Two Democratic senators are questioning if Google violated a consent agreement with the Federal Trade Commission (FTC) in failing to disclose a software vulnerability that exposed the data of nearly half a million Google Plus users.

Sens. Catherine Cortez Masto (Nev.) and Amy Klobuchar (Minn.) on Wednesday sent a letter to Google CEO Sundar Pichai expressing their concerns about the exposure and the company’s response to it.

“While Google has not uncovered evidence that developers took advantage of this vulnerability or that profile data was misused, it has failed [to] protect consumers’ data and kept consumers in the dark about serious security risks,” the senators wrote.

“At a time when Americans’ trust in large, online companies is at an all-time low, we are deeply dismayed that more care was not taken to inform consumers about threats to their personal information.”

The Wall Street Journal first reported the data exposure earlier this month, revealing that the flaw gave app developers access to data on nearly 500,000 users. The Journal also reported that Google didn’t disclose the vulnerability when it was first discovered in March, partly because it was concerned about drawing regulatory scrutiny at a time when Facebook was being hammered by lawmakers over its Cambridge Analytica scandal.

A spokesman for Google declined to comment on the letter, except to take issue with the senators referring to the incident as a “breach,” which commonly refers to incidents in which data was stolen. Google says it has found no evidence that any users’ information was taken.

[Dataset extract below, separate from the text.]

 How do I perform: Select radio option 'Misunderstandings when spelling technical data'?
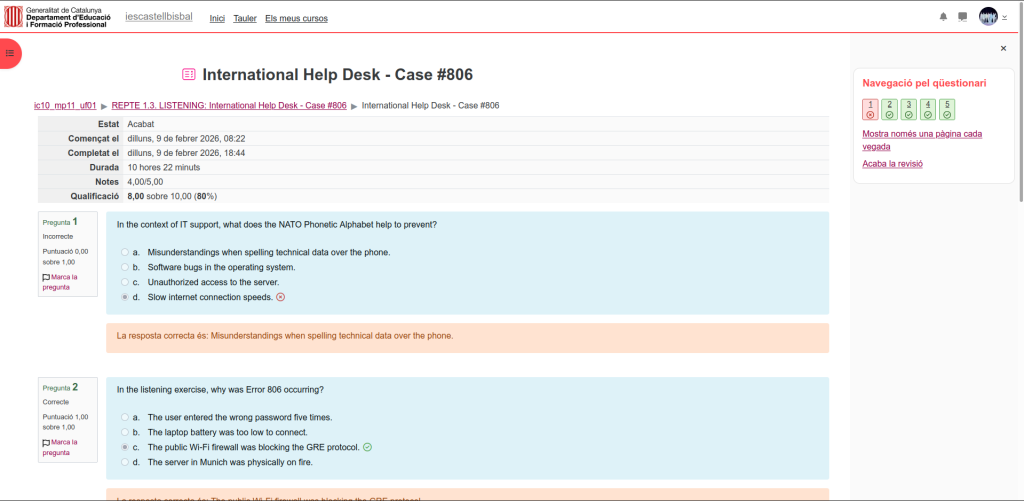pos(124,253)
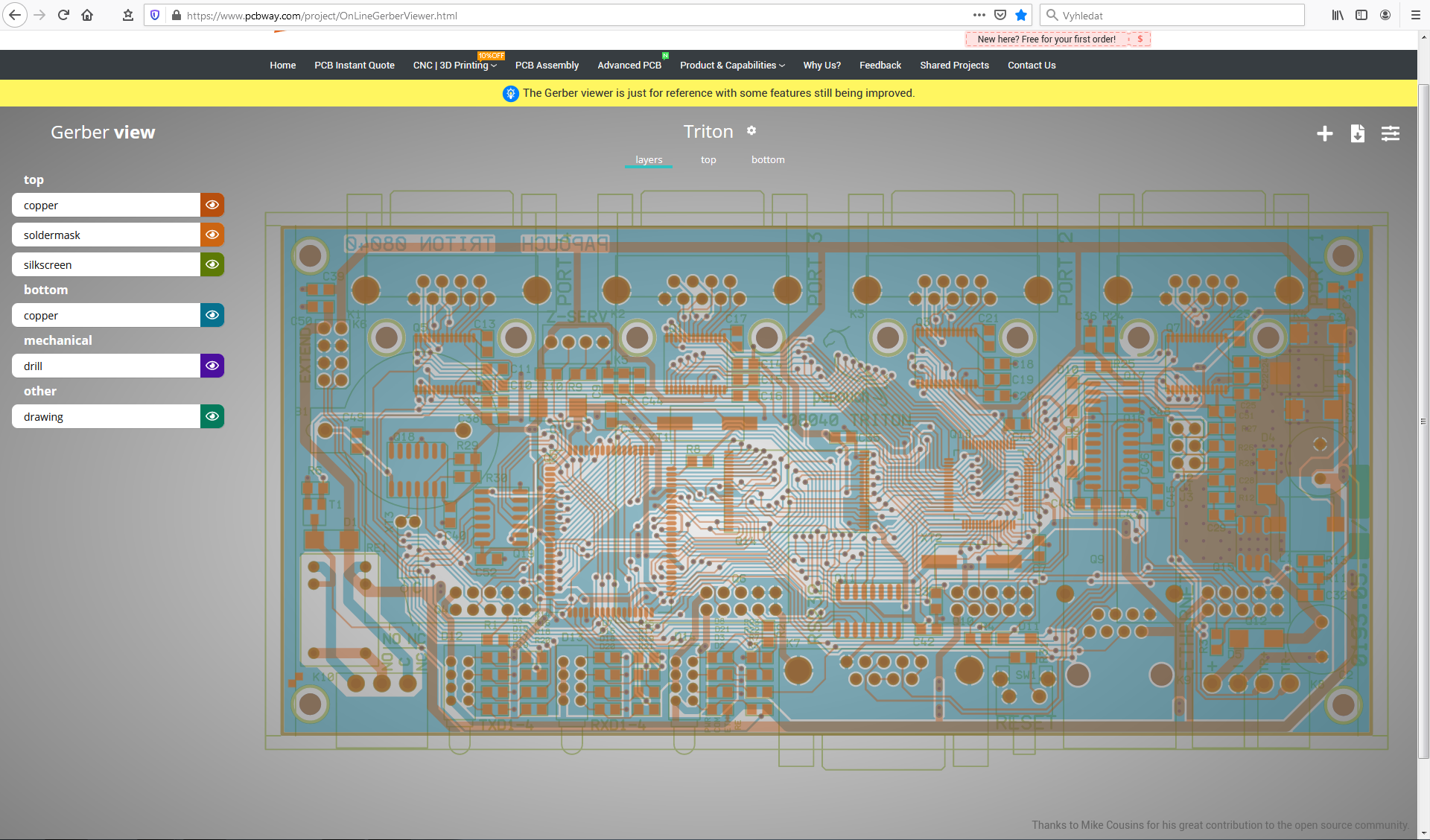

Google has to abide by strict privacy requirements outlined in a 2011 settlement with the FTC. The company was fined $22.5 million in 2012 over privacy violations, and Cortez Masto and Klobuchar said the latest incident raises “serious questions about whether another violation may have taken place.”

“Time and time again we have seen that tech companies and social media platforms are unwilling or unable to self-regulate in a way that protects consumers,” they wrote. “As Congress considers enacting a federal privacy law, platforms like Google must do more to restore trust with consumers regarding the security of their data and how it is being used.”